_AIM_.
Turn the lines below into a Markdown table with two columns, Row and Line: number each line in order and put the line itself beside it, skipping blank lines.
⟨
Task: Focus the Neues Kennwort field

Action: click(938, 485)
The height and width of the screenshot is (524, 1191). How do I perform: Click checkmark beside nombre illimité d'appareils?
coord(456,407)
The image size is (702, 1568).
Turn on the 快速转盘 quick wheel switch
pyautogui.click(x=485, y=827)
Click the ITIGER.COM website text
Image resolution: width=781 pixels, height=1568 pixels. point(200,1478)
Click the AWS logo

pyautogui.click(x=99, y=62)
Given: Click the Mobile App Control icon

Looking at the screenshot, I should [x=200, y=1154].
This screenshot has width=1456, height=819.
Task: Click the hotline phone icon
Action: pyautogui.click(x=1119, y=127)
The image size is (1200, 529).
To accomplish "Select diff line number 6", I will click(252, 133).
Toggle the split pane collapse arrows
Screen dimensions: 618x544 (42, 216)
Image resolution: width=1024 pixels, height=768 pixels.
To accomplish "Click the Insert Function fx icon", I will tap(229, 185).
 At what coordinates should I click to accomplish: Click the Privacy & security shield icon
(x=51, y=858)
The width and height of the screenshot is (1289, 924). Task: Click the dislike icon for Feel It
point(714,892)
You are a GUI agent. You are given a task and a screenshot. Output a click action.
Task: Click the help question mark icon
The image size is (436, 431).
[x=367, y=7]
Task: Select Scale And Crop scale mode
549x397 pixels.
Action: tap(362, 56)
⟩
_ANSWER FOR THIS EXERCISE_.
| Row | Line |
|---|---|
| 1 | Task: Focus the Neues Kennwort field |
| 2 | Action: click(938, 485) |
| 3 | The height and width of the screenshot is (524, 1191). How do I perform: Click checkmark beside nombre illimité d'appareils? |
| 4 | coord(456,407) |
| 5 | The image size is (702, 1568). |
| 6 | Turn on the 快速转盘 quick wheel switch |
| 7 | pyautogui.click(x=485, y=827) |
| 8 | Click the ITIGER.COM website text |
| 9 | Image resolution: width=781 pixels, height=1568 pixels. point(200,1478) |
| 10 | Click the AWS logo |
| 11 | pyautogui.click(x=99, y=62) |
| 12 | Given: Click the Mobile App Control icon |
| 13 | Looking at the screenshot, I should [x=200, y=1154]. |
| 14 | This screenshot has width=1456, height=819. |
| 15 | Task: Click the hotline phone icon |
| 16 | Action: pyautogui.click(x=1119, y=127) |
| 17 | The image size is (1200, 529). |
| 18 | To accomplish "Select diff line number 6", I will click(252, 133). |
| 19 | Toggle the split pane collapse arrows |
| 20 | Screen dimensions: 618x544 (42, 216) |
| 21 | Image resolution: width=1024 pixels, height=768 pixels. |
| 22 | To accomplish "Click the Insert Function fx icon", I will tap(229, 185). |
| 23 |  At what coordinates should I click to accomplish: Click the Privacy & security shield icon |
| 24 | (x=51, y=858) |
| 25 | The width and height of the screenshot is (1289, 924). Task: Click the dislike icon for Feel It |
| 26 | point(714,892) |
| 27 | You are a GUI agent. You are given a task and a screenshot. Output a click action. |
| 28 | Task: Click the help question mark icon |
| 29 | The image size is (436, 431). |
| 30 | [x=367, y=7] |
| 31 | Task: Select Scale And Crop scale mode |
| 32 | 549x397 pixels. |
| 33 | Action: tap(362, 56) |